Work instructions: Find the line that contains "Cart (1420, 117)"; please output it and each line after it, exactly as shown, up to the end of the entries below, skipping pictures.
-=-=-=-=-
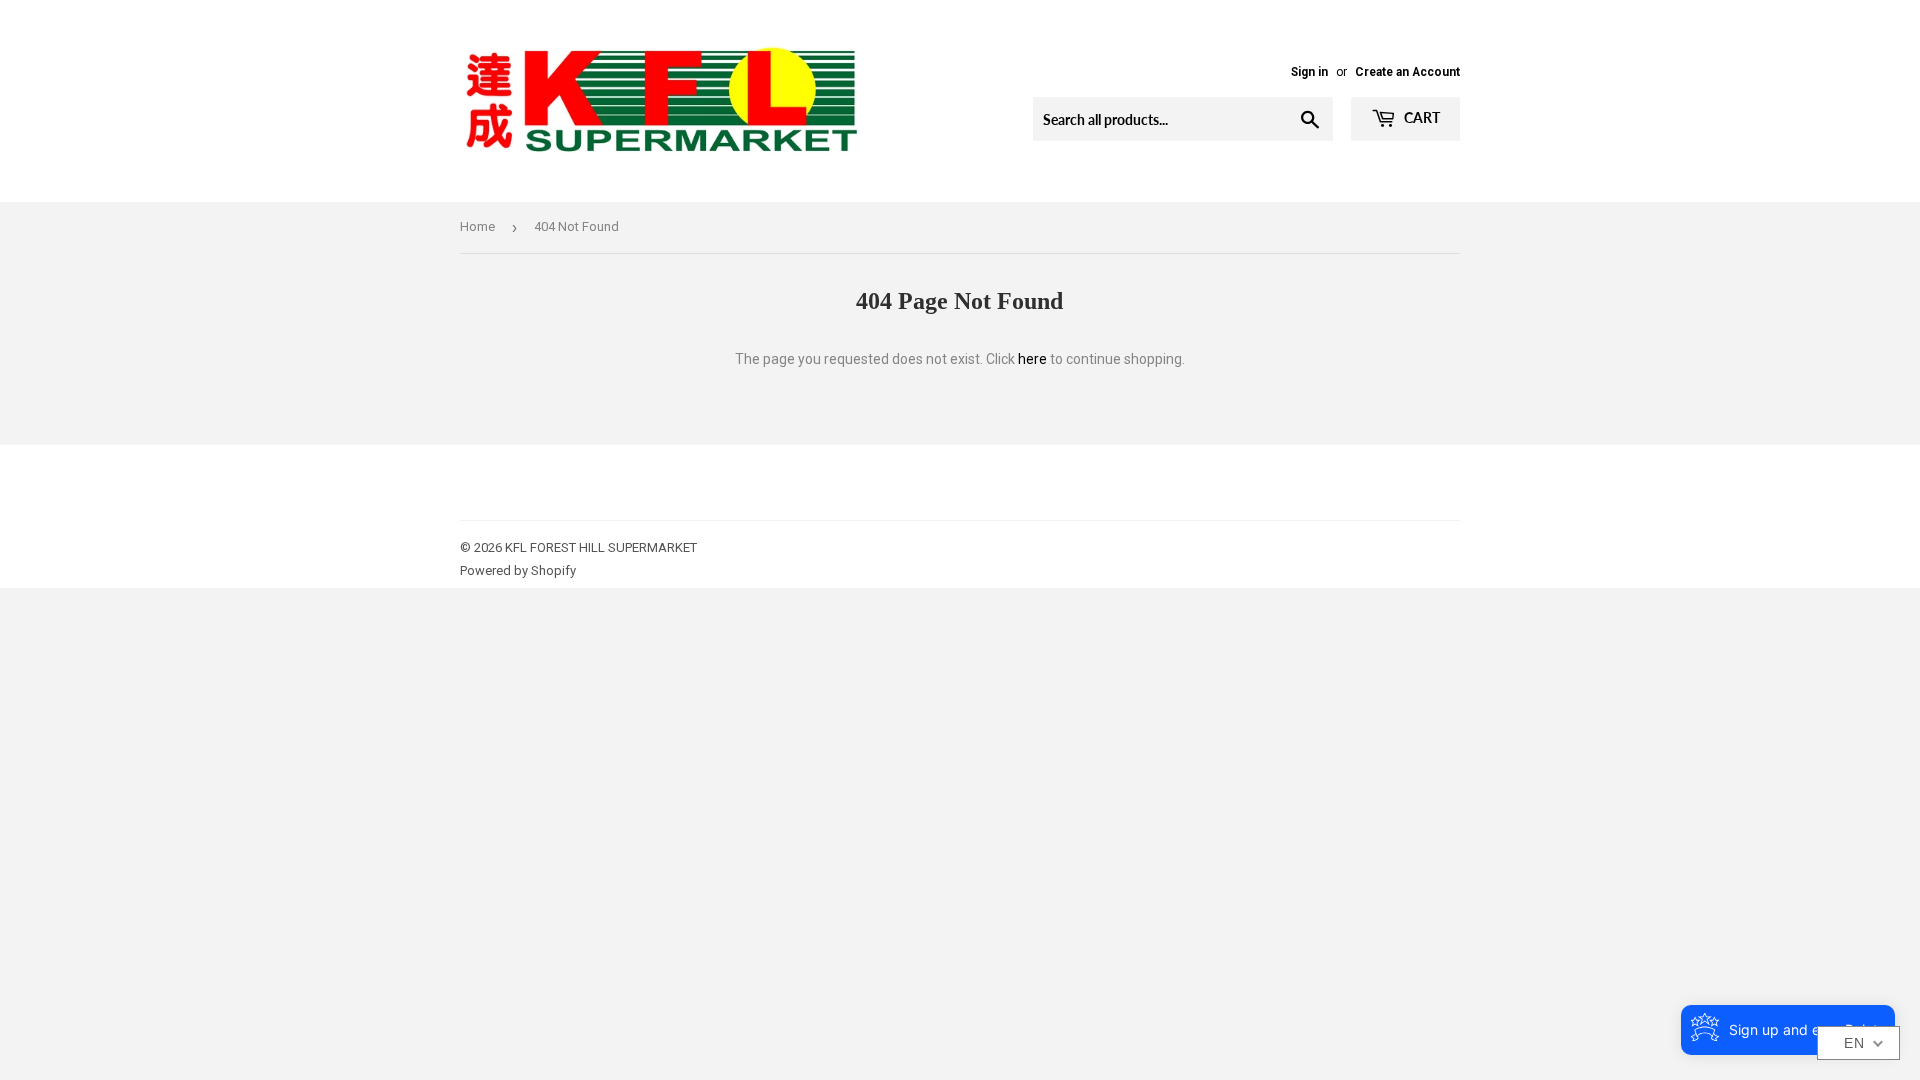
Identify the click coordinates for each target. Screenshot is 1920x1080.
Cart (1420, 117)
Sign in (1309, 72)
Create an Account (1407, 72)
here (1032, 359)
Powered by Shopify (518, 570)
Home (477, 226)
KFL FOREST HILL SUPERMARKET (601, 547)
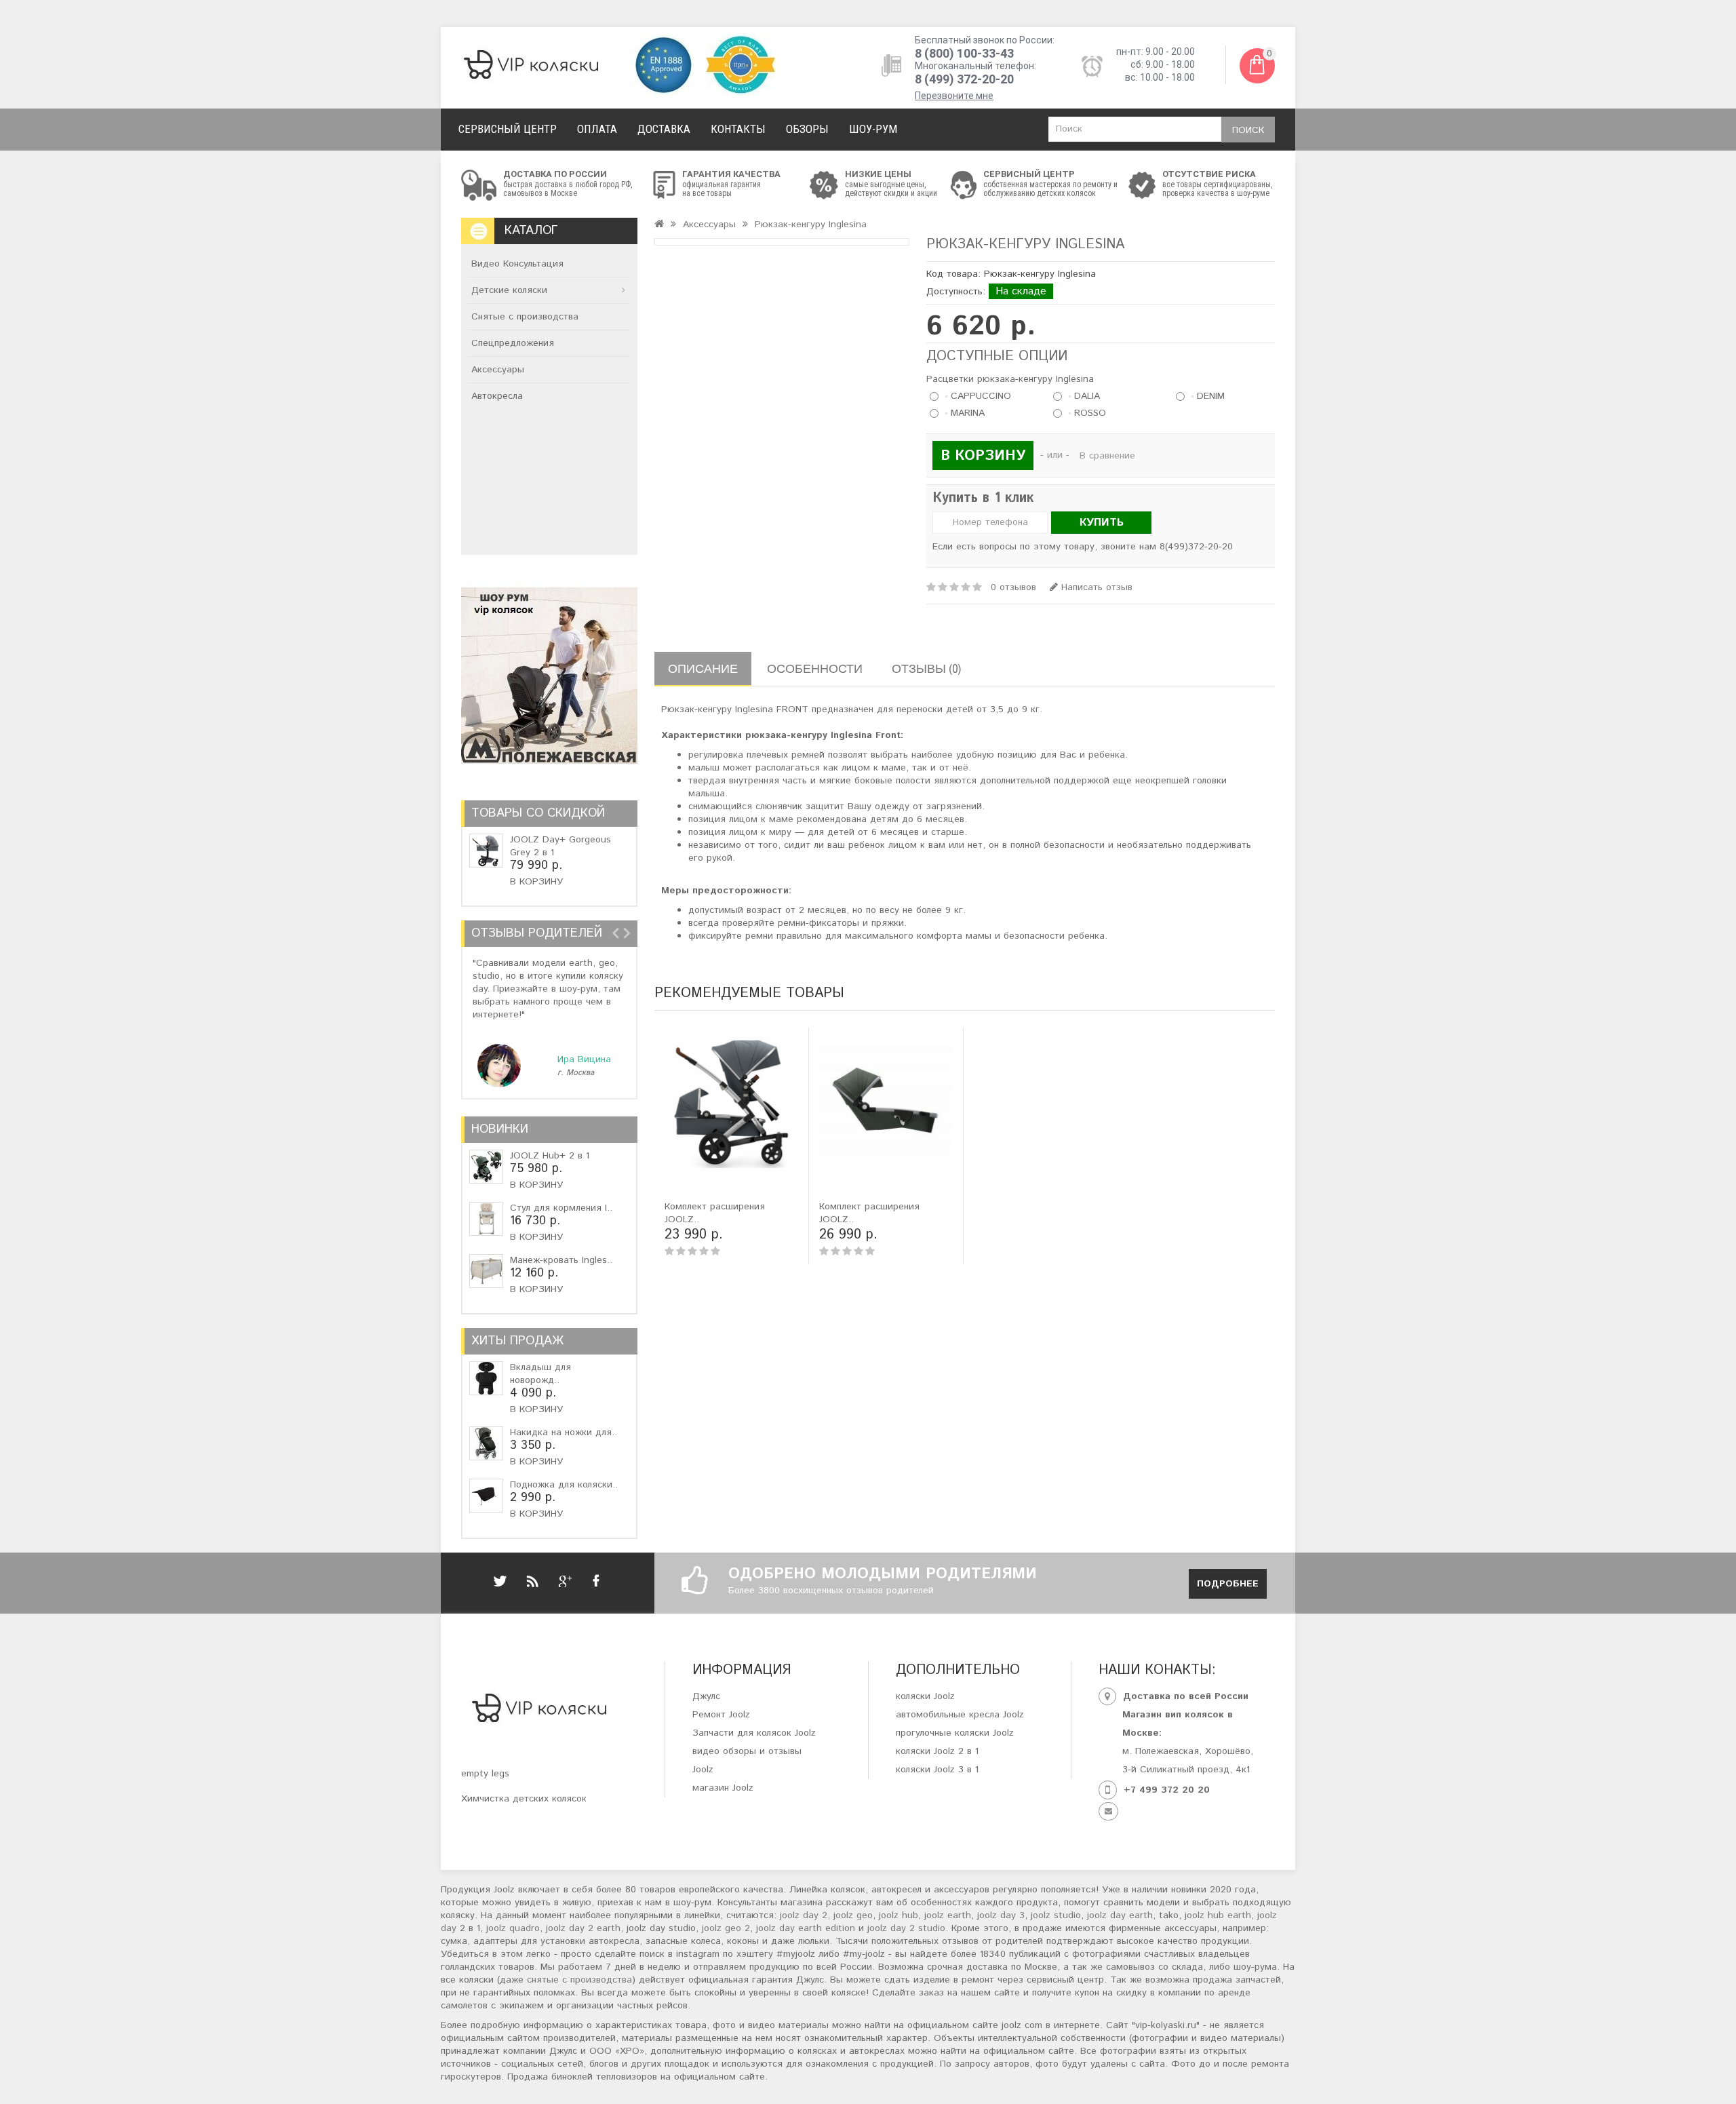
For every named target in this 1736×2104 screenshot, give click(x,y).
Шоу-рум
-=-=-=-=-
Task output:
Cart (1420, 117)
Sign in (1309, 72)
Create an Account (1407, 72)
here (1032, 359)
Powered by Shopify (518, 570)
Home (477, 226)
KFL FOREST HILL SUPERMARKET (601, 547)
For every named target in this 1736×2104 screenshot, give click(x,y).
Шоу-рум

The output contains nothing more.